У зрителя в этот момент тоже должна скатиться слеза облегчения от того, что фильм закончился. «Родниной» катастрофически не хватает ни ритма, который прославил Роднину, ни подлинного привкуса советской жизни, ни смысла, ни элементарного профессионализма.
«Слеза» киногенична: бери да снимай. Зампредседателя Госкомспорта Валентин Сыч огорошивает кормящую мать: «Собирайся на нары!» Что такое? Да вот вас в Лейк-Плэсиде разместят в недостроенной тюрьме. В фильме отменную реплику о нарах заменит нудное объяснение, что янки, суки такие, засунут наших спортсменов в тюрьму.
Уланов взбрыкнул на приеме у министра обороны (спортсмены числились в ЦСКА): желаю жить с Родниной и иметь от нее детей. Маршал Гречко и сама Роднина как-то растерялись. В фильме этот гротескный эпизод заменило пошлое, кухонное приставание Уланова к Родниной.
Отдельный вопрос: зачем и кому авторы меняли имена. Роднина она Роднина и есть, как и Зайцев (Иван Колесников). Но великий тренер Станислав Жук стал Вячеславом Жуковым (Евгений Ткачук), хотя о грубом, орущем, пьющем, отчаянно одиноком, великом Жуке сама Роднина писала откровенно и целомудренно.
Уланов стал Булановым (Федор Федотов). В носатом космополите Алексее Панкратове (Даниил Воробьев), великом сопернике-интригане Родниной, бубнящем по-французски о превосходстве Бетховена перед всякими там «Калинками-малинками», которые задали победоносный ритм Родниной и стали мощной «мягкой силой» СССР, прочитывается невозвращенец Олег Протопопов. За что «предателя» пожалели? В Павле Борисове (Алексей Маклаков) — лучший председатель Госкомспорта Сергей Павлов: его-то за что обезличили?

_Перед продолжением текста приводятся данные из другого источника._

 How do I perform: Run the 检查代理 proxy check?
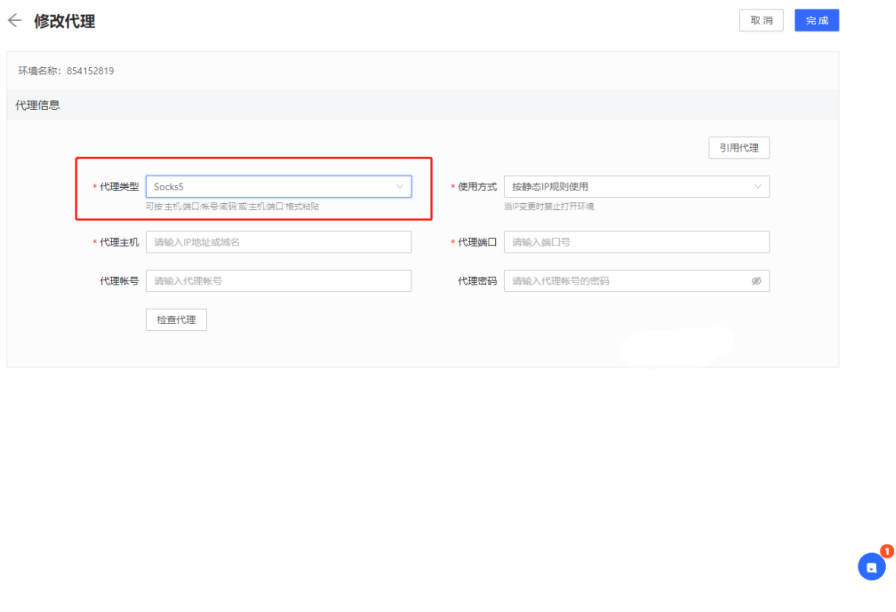click(x=176, y=320)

Сначала мы видим слащавый клип о пятилетней егозе из коммуналки, которая, несмотря на жестокую простуду, убеждает папу-подполковника отвезти ее на каток. С катка она в невыносимом рапиде, которым авторы еще злоупотребят, перепрыгнет в суровое будущее большого спорта.
Последует банальное для спортивного кино противоборство девочки-припевочки и жесткого, но прозорливого тренера.
Затем — смазанный калейдоскоп спортивных триумфов, по большей части наблюдаемых невыездным Жуковым на крохотном экране черно-белого телевизора.
Затем — не пришей кобыле треш. Роднина, одновременно получив при падении ЧМТ и заболев белокровием, бродит по закоулкам подсознания, достойным голливудского фильма категории B. Тут перемешаны травма накануне выступления в Калгари (1973), длительная болезнь крови и неспособность авторов заполнить фильм вменяемым действием.
Безбожно искажен эпизод с битым стеклом, подсыпанным в ботинки Родниной. Одна из многих гадостей большого спорта случилась с героиней на чемпионате СССР в Ленинграде. По фильму стекла плеснула чешка, мстя за вторжение 1968 года. Зато вина чешского техника, якобы воткнувшего отвертку в братиславскую розетку, замылена.
Вообще, над фильмом повисает тема политического противостояния. На чемпионате Европы в Гармиш-Партенкирхене (1969) трибуны заполняла клака с плакатами в защиту Пражской весны. В Лейк-Плэсиде нашу делегацию встречали едва сдерживаемые шерифами обыватели, протестующие против советской операции в Афганистане. Да, все так. Да, везде нашим спортсменам удавалось своим искусством переломить враждебное окружение.
Но авторы фильма при этом забыли о космополитизме Родниной, плоти от плоти советского исторического проекта. Из первой поездки в США она вернулась столь очарованная Нью-Йорком и Сан-Франциско, что папа заподозрил в дочери жертву антисоветской пропаганды. Потому-то Роднина с видимой легкостью уехала в 1990-м работать в США, где взрастила пару олимпийских чемпионов. А затем с той же легкостью вернулась.
Но ни легкой тяжести судьбы, ни тяжкой легкости истории, этой судьбой распоряжающейся, в фильме нет. Одни только выморочные тени живых и горячих людей на тающем, как таял в книге лед Медео, льду истории.